Он, в свою очередь, тоже был удивлен молчанием Кейро Калхоун. Она всегда находила ответ на каждое его слово и умела парировать любое замечание или насмешку.
— Ты несколько раз хотела меня перебить. Теперь настала твоя очередь. Скажи хоть что-нибудь…
Кейро попыталась было что-то сказать, но язык отказывался ей повиноваться. Она ловила ртом воздух, словно выброшенная на берег рыба, но не могла выговорить ни слова. Ее переполняло такое счастье, что трудно было дышать. Лоутон действительно любит се! Он не относится к ней как к развлечению между своими походами. Он говорил о будущем, о доме…
Видя, что Кейро только молча таращит на него глаза, будто видит перед собой пришельца из другого мира, Лоутон продолжал убеждать се в том, что серьезно относится к своим словам.
— На те деньги, что я получил в качестве вознаграждения и скопил за годы службы, я решил купить заброшенный участок, на котором стоит Канейдиан-Стейшн, и построить там ранчо. По-моему, гостиницу можно перс оборудовать под жилой дом. Кузница станет конюшней и хлевом, чтобы можно было поставлять лошадей и скот армиям Форт-Смита, Форт-Рено и всем агентствам, занимающимся закупкой продовольствия. Остальные дома можно приспособить под саран и мастерские. Достаточно завести несколько голов овец, и трава будет постоянно подстрижена…
Он на мгновение умолк и заглянул в зеленые глаза Кейро.
— Я знаю, что случилось с твоим отцом, и очень сожалею о том, что мы не успели вовремя, но уверен: он был бы доволен тем, что ты станешь полноправной хозяйкой земли, которую он выбрал для себя. Мы сможем воплотить в жизнь его мечту о новой жизни, а когда придет наш час, мы присоединимся к нему — там, на утесе, что возвышается над рекой… и останемся с ним навеки. Я говорю серьезно, Кей. Я хочу, чтобы ты была со мной всегда, потому что ты — единственная женщина, которую я когда-нибудь любил.

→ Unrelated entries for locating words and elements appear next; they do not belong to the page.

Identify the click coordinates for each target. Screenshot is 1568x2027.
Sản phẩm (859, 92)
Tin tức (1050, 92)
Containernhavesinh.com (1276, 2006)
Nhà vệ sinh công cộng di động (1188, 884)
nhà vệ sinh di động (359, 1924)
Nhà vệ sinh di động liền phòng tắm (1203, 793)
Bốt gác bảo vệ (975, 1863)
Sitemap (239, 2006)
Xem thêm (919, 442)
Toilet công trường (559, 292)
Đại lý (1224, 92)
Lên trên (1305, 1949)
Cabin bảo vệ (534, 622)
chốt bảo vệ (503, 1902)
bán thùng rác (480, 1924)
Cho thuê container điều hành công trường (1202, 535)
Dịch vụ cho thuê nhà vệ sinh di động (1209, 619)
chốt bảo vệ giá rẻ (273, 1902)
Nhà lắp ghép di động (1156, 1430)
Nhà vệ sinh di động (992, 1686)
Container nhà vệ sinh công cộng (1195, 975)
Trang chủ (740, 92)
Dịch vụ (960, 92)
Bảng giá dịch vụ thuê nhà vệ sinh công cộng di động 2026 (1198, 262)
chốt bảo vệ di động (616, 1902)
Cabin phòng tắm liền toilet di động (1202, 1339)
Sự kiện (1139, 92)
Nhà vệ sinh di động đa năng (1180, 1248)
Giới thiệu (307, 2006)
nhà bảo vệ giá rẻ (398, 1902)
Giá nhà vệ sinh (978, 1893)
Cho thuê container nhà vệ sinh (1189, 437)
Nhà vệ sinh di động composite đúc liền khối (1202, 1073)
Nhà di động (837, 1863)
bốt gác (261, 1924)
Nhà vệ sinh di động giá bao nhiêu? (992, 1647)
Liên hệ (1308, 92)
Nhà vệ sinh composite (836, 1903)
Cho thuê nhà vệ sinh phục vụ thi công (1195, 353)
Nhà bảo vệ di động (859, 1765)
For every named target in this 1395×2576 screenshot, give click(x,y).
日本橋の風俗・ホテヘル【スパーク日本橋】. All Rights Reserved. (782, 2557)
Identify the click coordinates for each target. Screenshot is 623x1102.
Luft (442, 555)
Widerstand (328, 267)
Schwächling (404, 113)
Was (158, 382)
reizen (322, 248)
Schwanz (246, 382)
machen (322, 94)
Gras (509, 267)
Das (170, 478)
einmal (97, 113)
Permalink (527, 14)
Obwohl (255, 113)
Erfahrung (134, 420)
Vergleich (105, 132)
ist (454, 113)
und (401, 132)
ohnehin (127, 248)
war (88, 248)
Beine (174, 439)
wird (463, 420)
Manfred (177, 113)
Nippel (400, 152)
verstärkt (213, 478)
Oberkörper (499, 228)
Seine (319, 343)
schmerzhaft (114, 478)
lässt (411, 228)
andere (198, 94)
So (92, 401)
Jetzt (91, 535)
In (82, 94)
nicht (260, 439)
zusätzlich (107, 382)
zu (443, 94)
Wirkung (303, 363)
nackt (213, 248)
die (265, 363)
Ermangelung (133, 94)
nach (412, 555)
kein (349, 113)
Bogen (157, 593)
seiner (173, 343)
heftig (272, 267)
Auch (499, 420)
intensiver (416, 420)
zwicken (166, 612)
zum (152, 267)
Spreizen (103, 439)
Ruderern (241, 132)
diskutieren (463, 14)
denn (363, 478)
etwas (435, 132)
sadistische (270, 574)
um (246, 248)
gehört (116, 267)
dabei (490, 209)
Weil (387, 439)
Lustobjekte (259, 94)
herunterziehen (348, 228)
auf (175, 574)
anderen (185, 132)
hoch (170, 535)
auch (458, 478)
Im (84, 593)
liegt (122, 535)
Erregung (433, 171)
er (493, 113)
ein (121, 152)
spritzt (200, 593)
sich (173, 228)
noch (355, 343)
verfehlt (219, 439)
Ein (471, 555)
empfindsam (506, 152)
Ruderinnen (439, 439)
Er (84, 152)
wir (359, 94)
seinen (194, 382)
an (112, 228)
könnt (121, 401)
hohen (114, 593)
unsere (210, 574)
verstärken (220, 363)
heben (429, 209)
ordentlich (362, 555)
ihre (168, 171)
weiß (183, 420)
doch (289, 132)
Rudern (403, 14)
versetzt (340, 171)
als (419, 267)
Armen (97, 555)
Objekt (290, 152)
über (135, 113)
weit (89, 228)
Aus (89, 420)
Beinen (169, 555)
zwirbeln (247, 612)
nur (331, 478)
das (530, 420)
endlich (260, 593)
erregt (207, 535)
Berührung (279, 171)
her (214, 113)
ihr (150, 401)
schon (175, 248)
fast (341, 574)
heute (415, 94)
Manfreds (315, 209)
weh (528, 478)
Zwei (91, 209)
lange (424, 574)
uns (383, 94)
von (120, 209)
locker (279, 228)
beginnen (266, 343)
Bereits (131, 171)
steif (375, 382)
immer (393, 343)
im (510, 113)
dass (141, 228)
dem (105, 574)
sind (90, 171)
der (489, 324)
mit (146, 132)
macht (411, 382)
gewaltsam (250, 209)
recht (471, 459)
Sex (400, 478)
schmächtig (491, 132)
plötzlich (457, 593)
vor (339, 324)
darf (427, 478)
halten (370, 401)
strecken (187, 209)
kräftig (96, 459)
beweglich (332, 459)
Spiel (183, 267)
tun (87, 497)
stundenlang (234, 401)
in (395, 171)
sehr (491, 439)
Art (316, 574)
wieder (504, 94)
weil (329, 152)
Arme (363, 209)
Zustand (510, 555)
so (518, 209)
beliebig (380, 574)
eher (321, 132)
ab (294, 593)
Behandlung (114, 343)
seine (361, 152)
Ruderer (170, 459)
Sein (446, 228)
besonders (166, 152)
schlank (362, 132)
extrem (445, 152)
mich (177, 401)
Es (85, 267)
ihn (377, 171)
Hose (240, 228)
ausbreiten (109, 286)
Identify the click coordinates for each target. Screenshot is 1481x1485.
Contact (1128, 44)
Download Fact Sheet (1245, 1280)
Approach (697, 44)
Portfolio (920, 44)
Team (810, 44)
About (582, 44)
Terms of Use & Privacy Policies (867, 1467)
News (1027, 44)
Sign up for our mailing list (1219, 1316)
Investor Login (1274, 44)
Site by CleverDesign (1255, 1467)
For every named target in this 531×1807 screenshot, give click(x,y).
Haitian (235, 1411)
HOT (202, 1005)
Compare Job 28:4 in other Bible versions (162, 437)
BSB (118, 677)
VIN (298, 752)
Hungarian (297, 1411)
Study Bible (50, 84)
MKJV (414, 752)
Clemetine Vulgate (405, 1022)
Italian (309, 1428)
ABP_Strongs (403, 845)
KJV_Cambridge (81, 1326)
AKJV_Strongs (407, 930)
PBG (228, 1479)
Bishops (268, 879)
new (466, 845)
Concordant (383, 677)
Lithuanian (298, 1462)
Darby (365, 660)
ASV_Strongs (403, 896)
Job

Выйдя наконец из своего угла, Кейро бросилась Лоутону на шею.
Слезы ручьями струились по ее щекам. Это были слезы счастья. Кейро прижалась к Лоутону и крепко обняла его, словно бесценное сокровище, которое подарила ей сама жизнь! Она с радостью разделит его мечты о собственном ранчо, в котором поселятся любовь и радость новой жизни. Идея Лоутона наверняка бы понравилась отцу.
Лоутон закрыл от удовольствия глаза, ощущая тепло Кейро. Обхватив руками ее тонкую талию, он прижался к ее щеке.